Bob, I'm thinking of plywood for the back. Don't know why the guy who built this one didn't. 

The sweet thing is having the kid for the week and an easy project for him to work on. We'll probably dress it out a little more, but in the end I hope he enjoys the experience and takes something home he can tell his mom he built.


----------



## challagan (Feb 7, 2006)

Good luck Gary, looking forward to the pics!

corey


----------



## garyo1954 (Dec 19, 2007)

Thank Corey. I promise pictures on this.


----------



## Dr.Zook (Sep 10, 2004)

Gary be sure to sign and date yours and sons work. you never know how long it will be in the family, but it is something you done together.


----------



## garyo1954 (Dec 19, 2007)

Great thought Dr. Zook. Thanks for the reminder. I'll do it.


----------



## unlimitedwoodworker (Mar 3, 2006)

cool! gotta get pics with you guys in it so we can get a good idea on how big it is!!
cant wate to see it.


----------



## garyo1954 (Dec 19, 2007)

The overall height of the little chest is 609 mm high by 215 mm wide by 152 mm deep. 

I did get a dry fit on the shelves and found a nice chunk of 4 X 4 for the bottom while the real boss decided it needed some dressing with possibly a heart, hidden hinges, a curve on the top rail, and all the things bosses are good at deciding. Now that the boss has disapproved of all that I did today I should have pictures tomorrow.

I love my boss. She scratches my ear perfectly.


----------



## Dr.Zook (Sep 10, 2004)

*Conversion*



garyo1954 said:


> The overall height of the little chest is 609 mm high by 215 mm wide by 152 mm deep.]
> 
> 
> 
> That's equal to about 24" high by 8 1/2" wide by 6" deep for us imperials.


----------



## harrysin (Jan 15, 2007)

garyo1954 said:


> The overall height of the little chest is 609 mm high by 215 mm wide by 152 mm deep.
> 
> I did get a dry fit on the shelves and found a nice chunk of 4 X 4 for the bottom while the real boss decided it needed some dressing with possibly a heart, hidden hinges, a curve on the top rail, and all the things bosses are good at deciding. Now that the boss has disapproved of all that I did today I should have pictures tomorrow.
> 
> I love my boss. She scratches my ear perfectly.


Don't argue with the boss Gary, I agree with all three "suggestions" especially the hinges.


----------



## garyo1954 (Dec 19, 2007)

Good afternoon guys. It has been a productive morning. (Previewing these pictures tells me I may have had too much coffee.)

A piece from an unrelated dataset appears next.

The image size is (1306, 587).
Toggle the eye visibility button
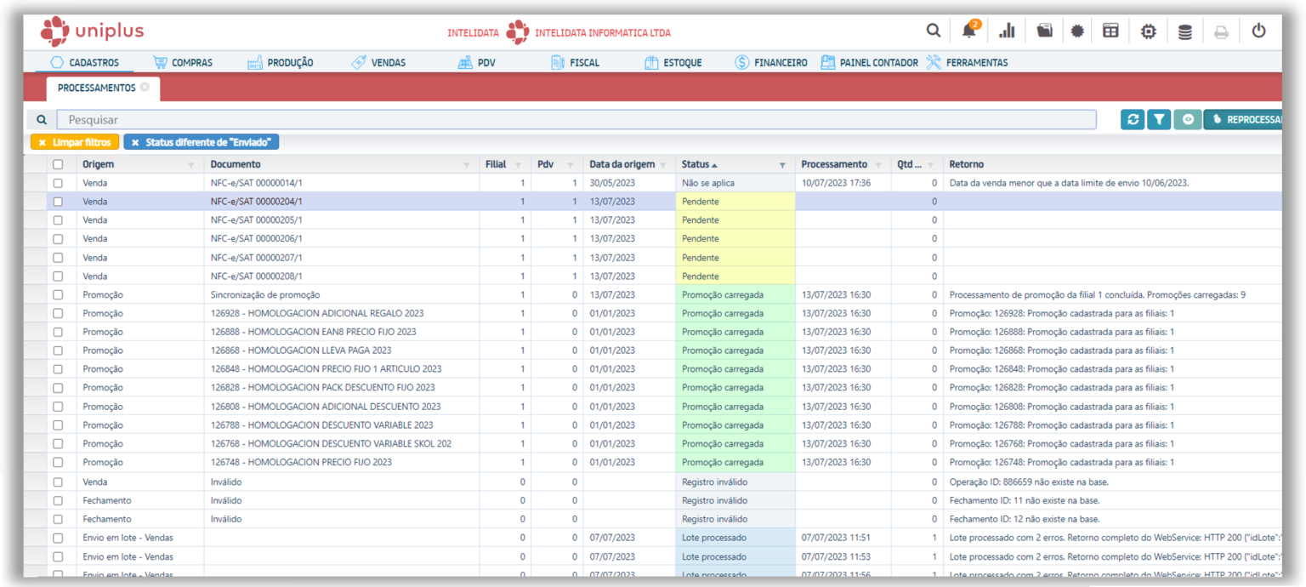pos(1188,120)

Harry I agree with you. The boss is always right. And when I think otherwise, I reminded to go back to rule one. 

Picture 1: I cut a chunk of 4 X 4 which will add weight to the bottom to keep this little jewel from falling over too easily. Not to be picky but the height/base ratio, as Zook says 24 high on a 6 X 8.5 base is not exactly ideal. That 4 X 4 will help with that. 

Picture 2: I have ran a 3/4 straight bit to support the shelves a bit. I'm also going to add a brace. 

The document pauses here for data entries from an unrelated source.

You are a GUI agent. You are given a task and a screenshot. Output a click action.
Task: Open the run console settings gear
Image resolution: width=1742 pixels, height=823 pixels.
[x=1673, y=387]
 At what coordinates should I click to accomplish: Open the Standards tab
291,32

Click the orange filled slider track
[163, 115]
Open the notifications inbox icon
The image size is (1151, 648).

Picture 3: I used a 1/4 straight for the back which will be fiberboard since I seem to have more than my share of it at the moment. 

Picture 4 and 5: I have some mullion strip left over for another project and decided I could split it to give support and a decorative touch above and below the shelves. 

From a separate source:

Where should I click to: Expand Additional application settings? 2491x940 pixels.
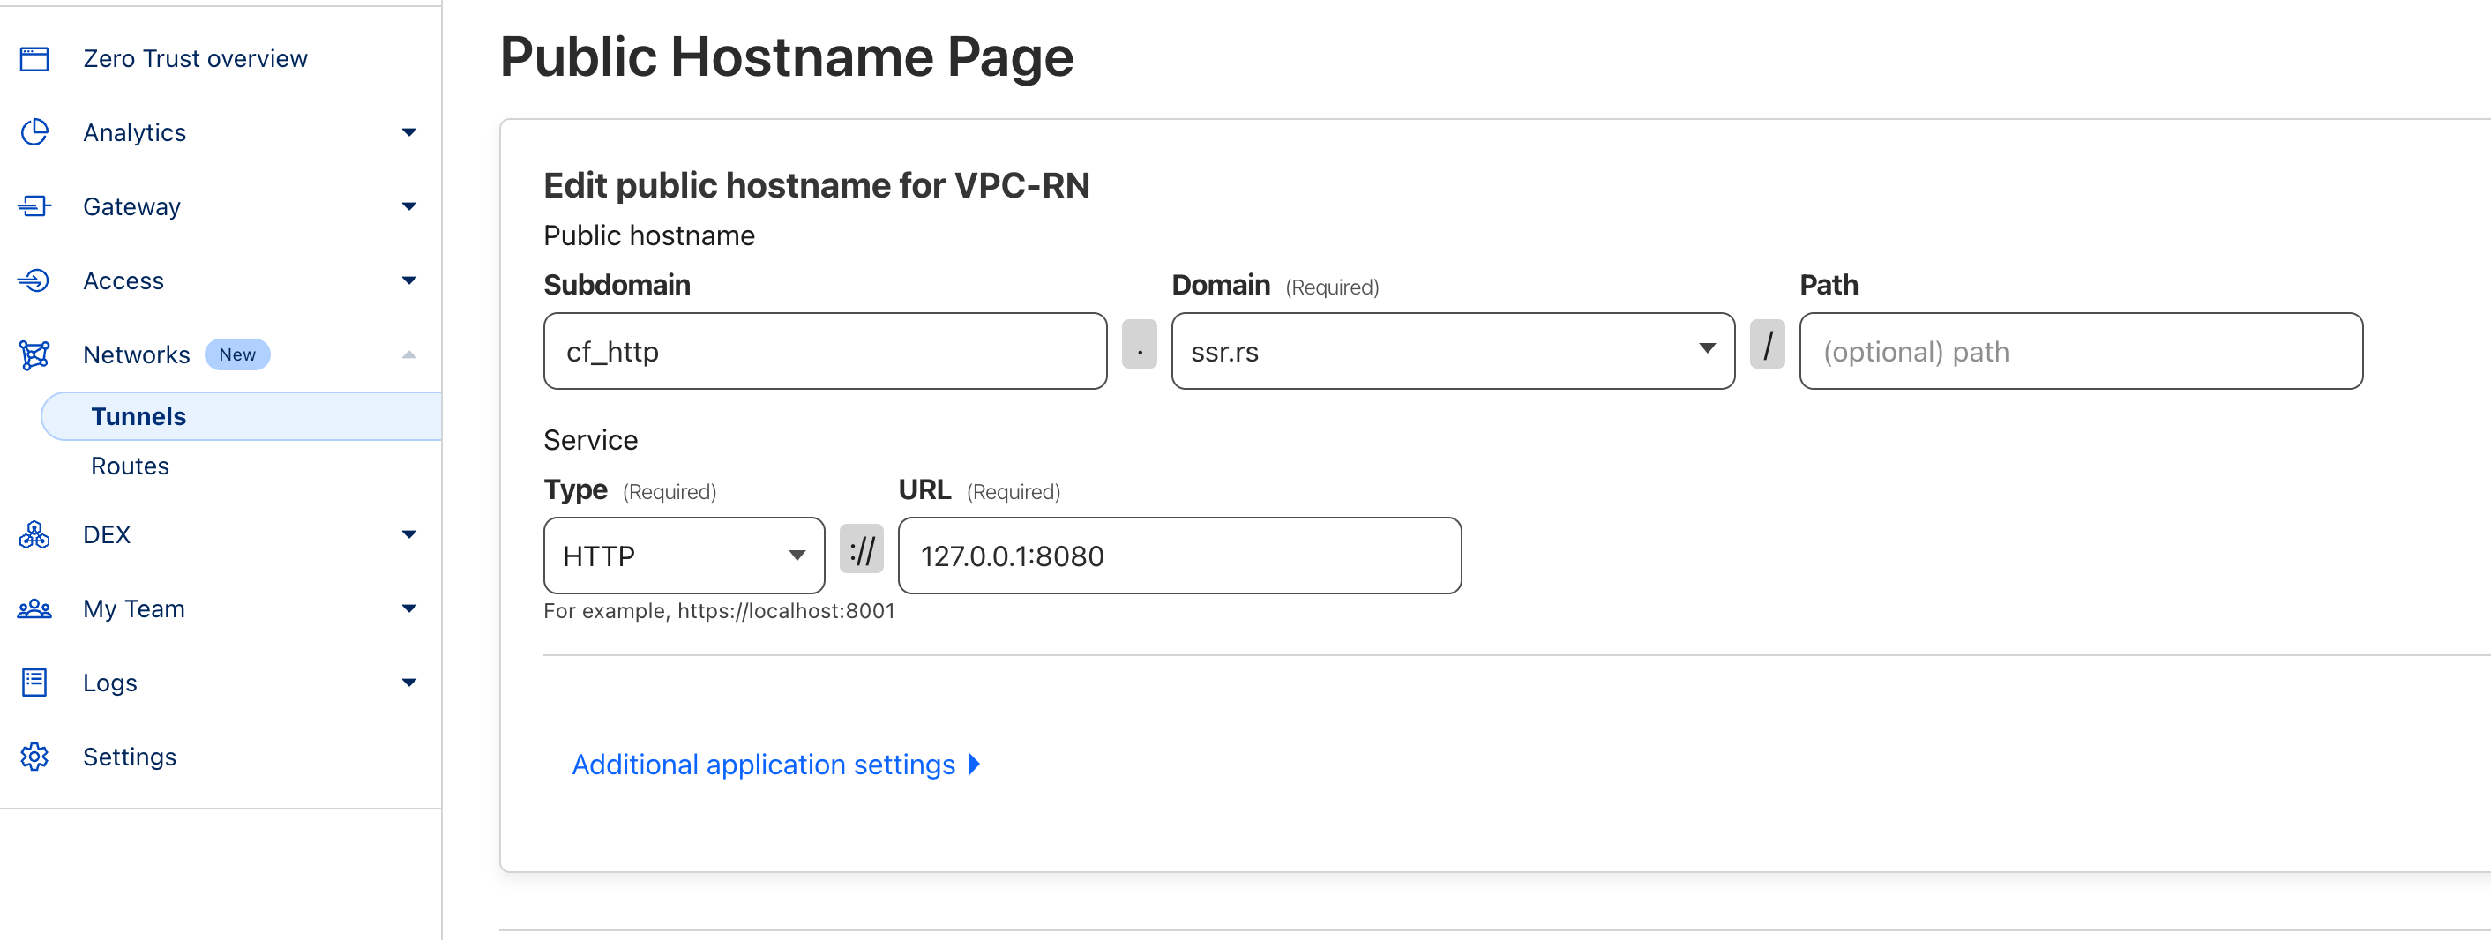point(776,764)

In general, I decided to have the door placed between the two shelves. It seems more practical and removes the possibility of someone placing a snifter carelessly on the door top, which if it was the open, would result in a broken glass.


----------



## Dr.Zook (Sep 10, 2004)

Nice so far Gary. Keep the pics coming.


----------



## garyo1954 (Dec 19, 2007)

Enough for today. 

Picture 1: Here's a comparison of the original and the one we're building. Pretty close even with the changes.

Picture 2: The back edge is pushed up a little but we can sand it some and once we put the sash in place it won't show. 

Picture 3: I put in the split mullion placing it back 3/4" so when I install the door it will fit flush. 

I did kick myself once or twice thinking I should have put the mullion on the back as well. Of course, I do have the option of coping a couple of pieces to fit in that space. And I could do that with an exacto knife. 

Except for minor inconveniences I'm enjoying this. I hope everyone else is enjoying it as well.


----------



## Nickbee (Nov 9, 2007)

looking good. I like build alongs! thanks!


----------



## harrysin (Jan 15, 2007)

Looking good Gary, anyone who can't spot the difference needs new glasses!


----------



## garyo1954 (Dec 19, 2007)

Thanks for the kind words harry. 

Sad to say I didn't get anything done today. I don't understand 'spring' cleaning in the winter but I suppose that is a woman thing, so I helped move furniture and played chauffeur. 

Tomorrow I'll play chauffeur for the kid since he is going home to enjoy his Christmas Wii.

I'll be back on it by Saturday unless the dogs find something that really, really needs doing this moment.


----------



## challagan (Feb 7, 2006)

Looking good Gary! Thanks for the pics.

Corey


----------



## garyo1954 (Dec 19, 2007)

I haven't forgotten this project, I've just been tied up on other things. Today I decided what I had started might make better trivets. So tomorrow, God willing, I'm back at it.


----------